Pixel coordinate grounding data

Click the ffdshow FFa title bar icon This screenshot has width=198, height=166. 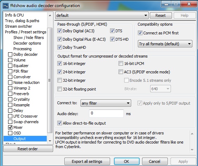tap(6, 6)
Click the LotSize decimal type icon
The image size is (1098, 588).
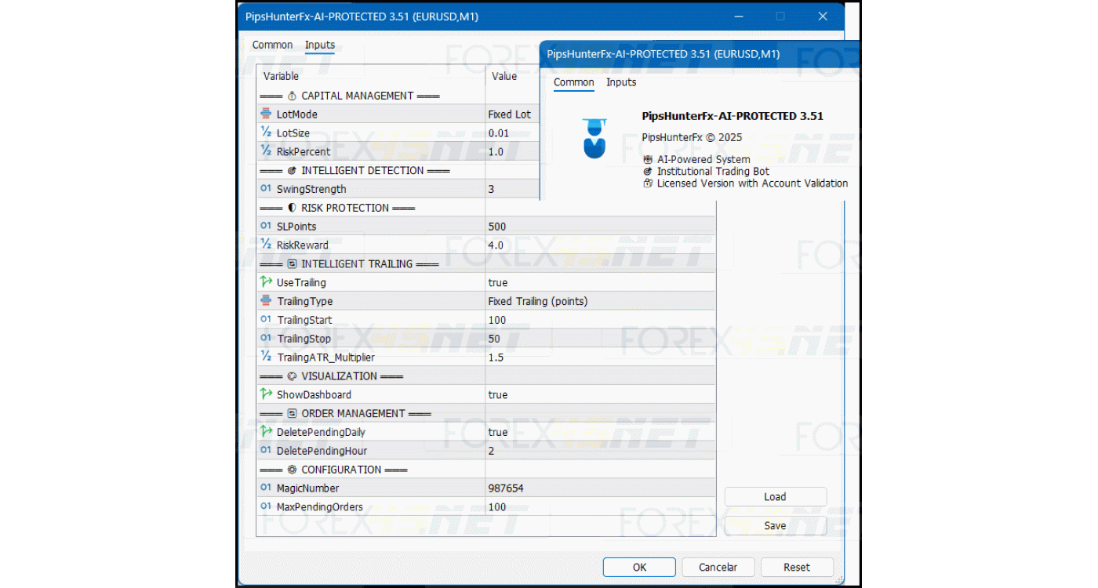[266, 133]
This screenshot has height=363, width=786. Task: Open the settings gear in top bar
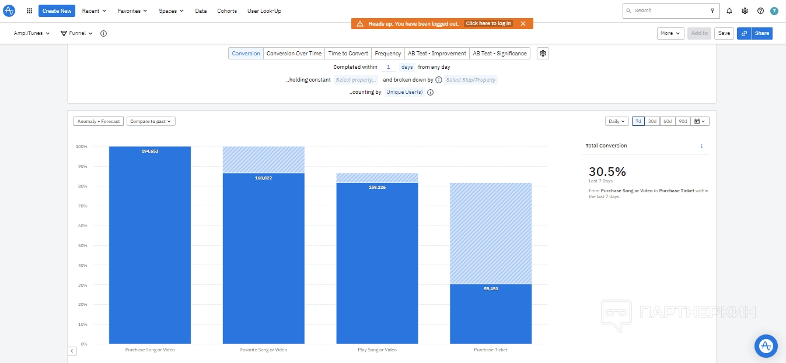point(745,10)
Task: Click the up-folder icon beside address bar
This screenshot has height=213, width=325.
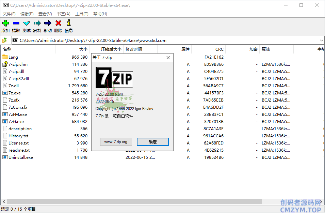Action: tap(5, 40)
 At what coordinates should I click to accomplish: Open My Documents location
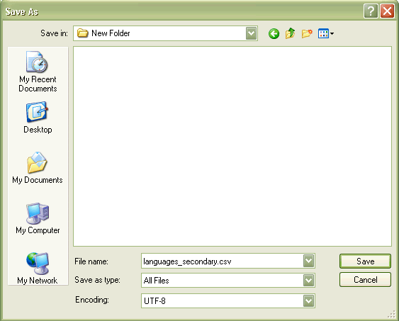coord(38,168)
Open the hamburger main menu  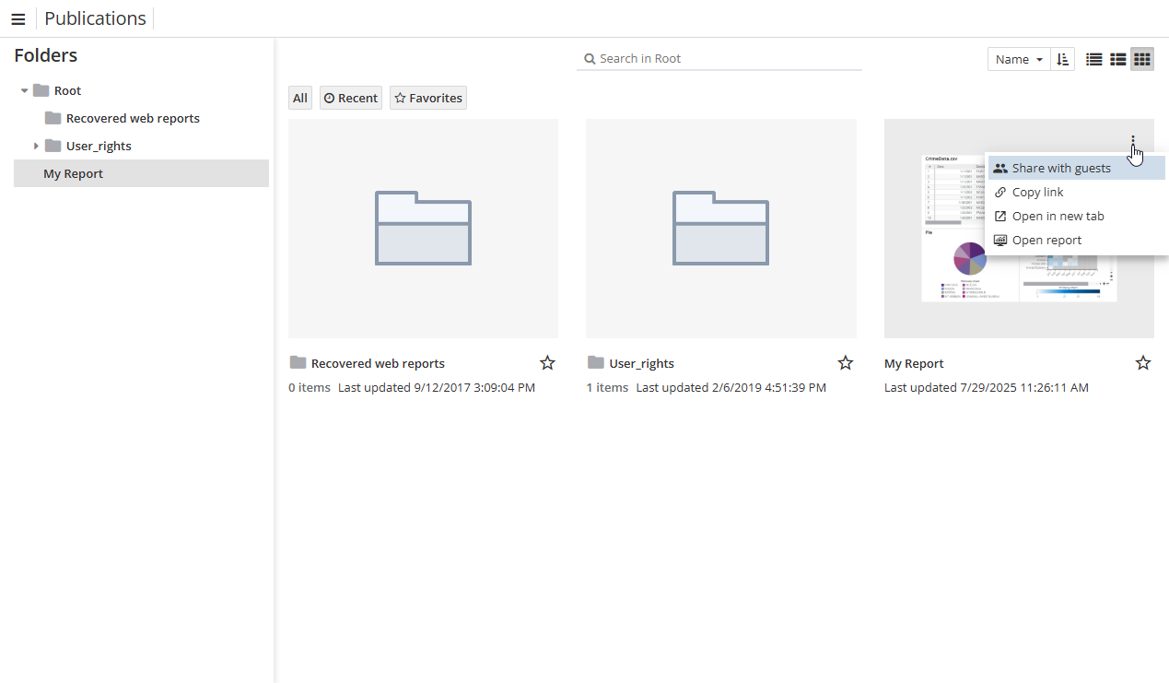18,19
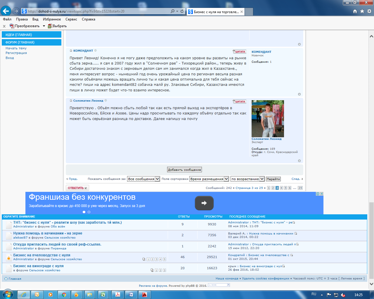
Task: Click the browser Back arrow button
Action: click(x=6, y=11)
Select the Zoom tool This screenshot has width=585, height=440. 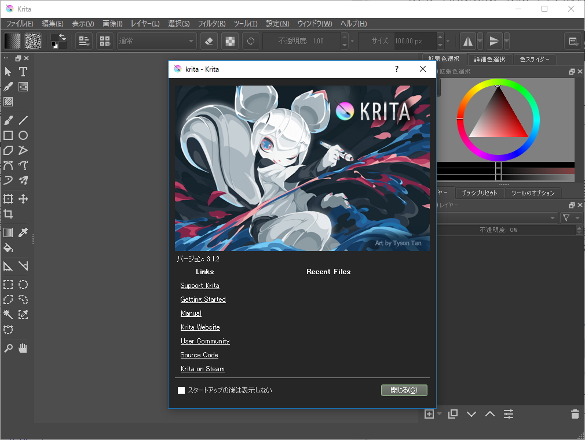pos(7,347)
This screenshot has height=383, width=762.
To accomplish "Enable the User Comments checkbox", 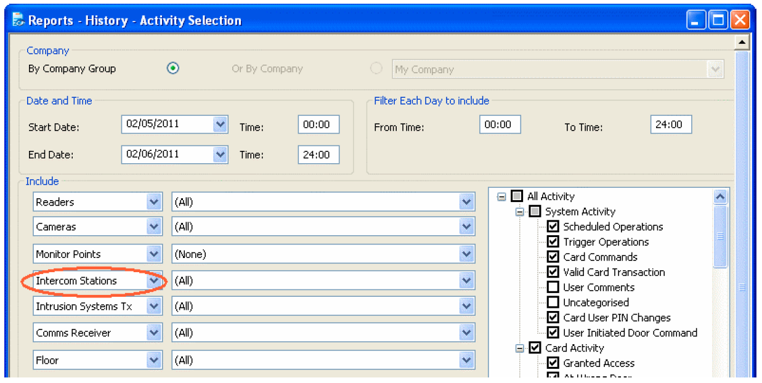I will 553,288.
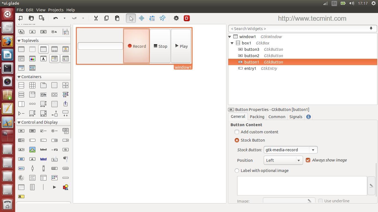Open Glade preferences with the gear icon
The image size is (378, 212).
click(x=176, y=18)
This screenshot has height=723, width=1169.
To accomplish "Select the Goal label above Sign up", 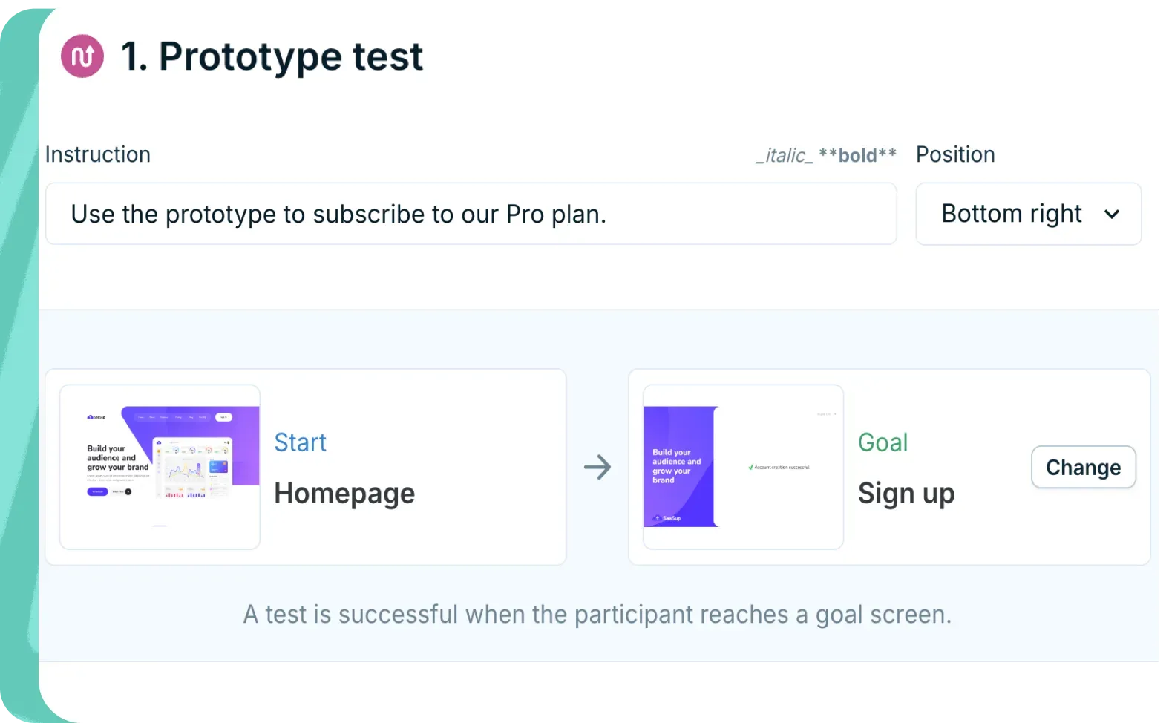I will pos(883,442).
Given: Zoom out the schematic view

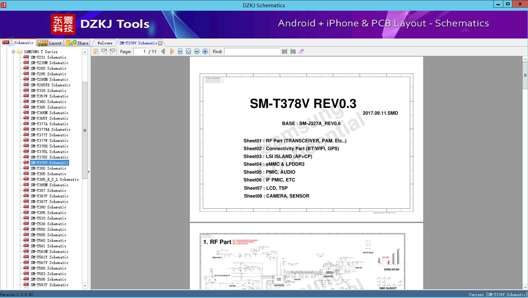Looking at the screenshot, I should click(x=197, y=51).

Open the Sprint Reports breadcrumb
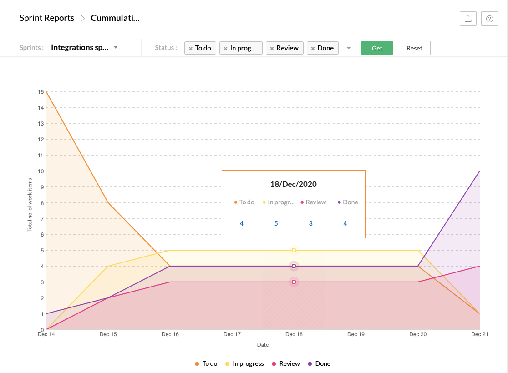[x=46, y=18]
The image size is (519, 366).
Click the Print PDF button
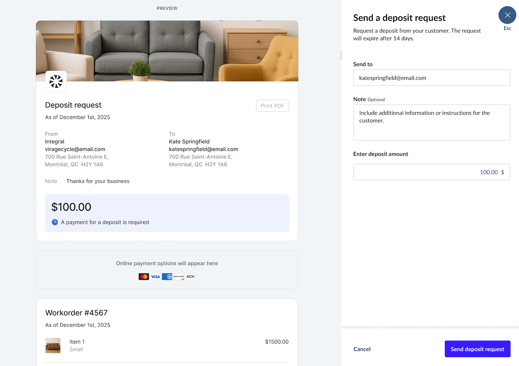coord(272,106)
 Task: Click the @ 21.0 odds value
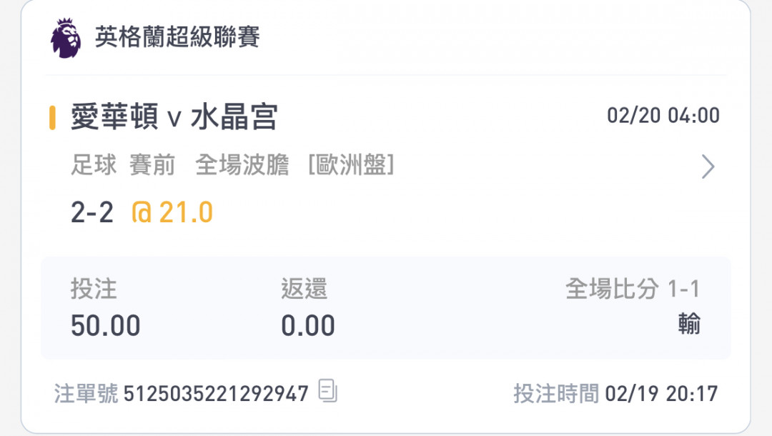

▶ **WORK ITEM**
If pictures appear, drop them, and retype exactly the lines from the "Given: Zoom out the schematic view" line through the last line of the data above.

▶ **SOLUTION**
Given: Zoom out the schematic view

Looking at the screenshot, I should click(x=197, y=51).

Open the Sprint Reports breadcrumb
[x=46, y=18]
The image size is (519, 366).
Click the Print PDF button
coord(272,106)
 Task: Click the @ 21.0 odds value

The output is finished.